As tensões entre os Estados Unidos e o Irão continuam em meio às negociações de paz. Na terça-feira, o Ministério dos Negócios Estrangeiros do Irão disse que muitos pontos foram alcançados, o que não significa que um acordo para acabar com a guerra seja “urgente”.
Na troca de memorandos de 14 pontos entre os Estados Unidos e o Irão, um ponto chave é o fim permanente da guerra e de todas as hostilidades na região, incluindo as intensas operações militares de Israel no Líbano.
No entanto, com a adesão do Líbano ao acordo incerto e as disputas sobre o programa nuclear do Irão e as reservas de urânio, os delegados encontram-se mais uma vez no limbo.
Onde estão as negociações?
O programa nuclear e as ambições do Irão são um ponto de discórdia para ambos os lados.
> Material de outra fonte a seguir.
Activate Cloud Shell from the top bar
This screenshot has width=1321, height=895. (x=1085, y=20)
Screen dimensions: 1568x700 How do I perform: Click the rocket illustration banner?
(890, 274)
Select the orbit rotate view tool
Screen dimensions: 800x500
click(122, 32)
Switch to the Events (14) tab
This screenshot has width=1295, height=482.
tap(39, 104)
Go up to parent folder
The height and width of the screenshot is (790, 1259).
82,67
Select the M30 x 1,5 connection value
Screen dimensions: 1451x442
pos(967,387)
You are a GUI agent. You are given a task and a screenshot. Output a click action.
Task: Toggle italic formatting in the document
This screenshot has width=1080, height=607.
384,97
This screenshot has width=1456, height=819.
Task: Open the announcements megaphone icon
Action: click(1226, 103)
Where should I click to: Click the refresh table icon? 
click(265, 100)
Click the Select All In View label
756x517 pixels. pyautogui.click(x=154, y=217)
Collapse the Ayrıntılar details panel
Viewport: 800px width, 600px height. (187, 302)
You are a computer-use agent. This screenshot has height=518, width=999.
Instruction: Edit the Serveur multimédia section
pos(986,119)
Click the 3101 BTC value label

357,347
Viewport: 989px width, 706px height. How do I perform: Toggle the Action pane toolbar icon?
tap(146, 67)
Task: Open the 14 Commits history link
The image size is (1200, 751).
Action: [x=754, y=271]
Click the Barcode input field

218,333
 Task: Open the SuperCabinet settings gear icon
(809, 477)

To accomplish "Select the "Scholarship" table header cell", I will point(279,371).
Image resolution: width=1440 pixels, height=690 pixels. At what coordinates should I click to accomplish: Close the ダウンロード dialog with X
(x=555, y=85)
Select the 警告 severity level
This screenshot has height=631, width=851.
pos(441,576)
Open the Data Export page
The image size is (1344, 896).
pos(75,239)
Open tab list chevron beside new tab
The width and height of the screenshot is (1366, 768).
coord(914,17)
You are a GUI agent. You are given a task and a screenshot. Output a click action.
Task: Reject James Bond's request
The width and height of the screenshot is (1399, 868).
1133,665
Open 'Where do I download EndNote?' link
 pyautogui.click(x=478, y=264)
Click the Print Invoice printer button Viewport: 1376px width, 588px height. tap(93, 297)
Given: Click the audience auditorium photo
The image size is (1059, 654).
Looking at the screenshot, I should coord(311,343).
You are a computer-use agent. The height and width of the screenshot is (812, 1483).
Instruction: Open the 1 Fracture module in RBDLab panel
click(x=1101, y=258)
Embora o Irão tenha dito que está pronto para garantir ao mundo que não tem intenção de desenvolver armas nucleares, Washington chamou o seu programa de uma “linha vermelha” para o presidente dos EUA, Donald Trump, e exigiu que o Irão entregasse o seu arsenal de urânio enriquecido.
De acordo com a última atualização, ambos os lados afirmaram ter feito progressos num acordo de paz, que permitirá uma pausa de 60 dias nos combates e mais espaço para negociações para um acordo final.
Com base em detalhes partilhados por Trump e pelo secretário de Estado dos EUA, Marco Rubio, o Estreito de Ormuz também será aberto assim que for alcançado um acordo de paz, que inclui o levantamento do bloqueio naval dos EUA aos portos iranianos.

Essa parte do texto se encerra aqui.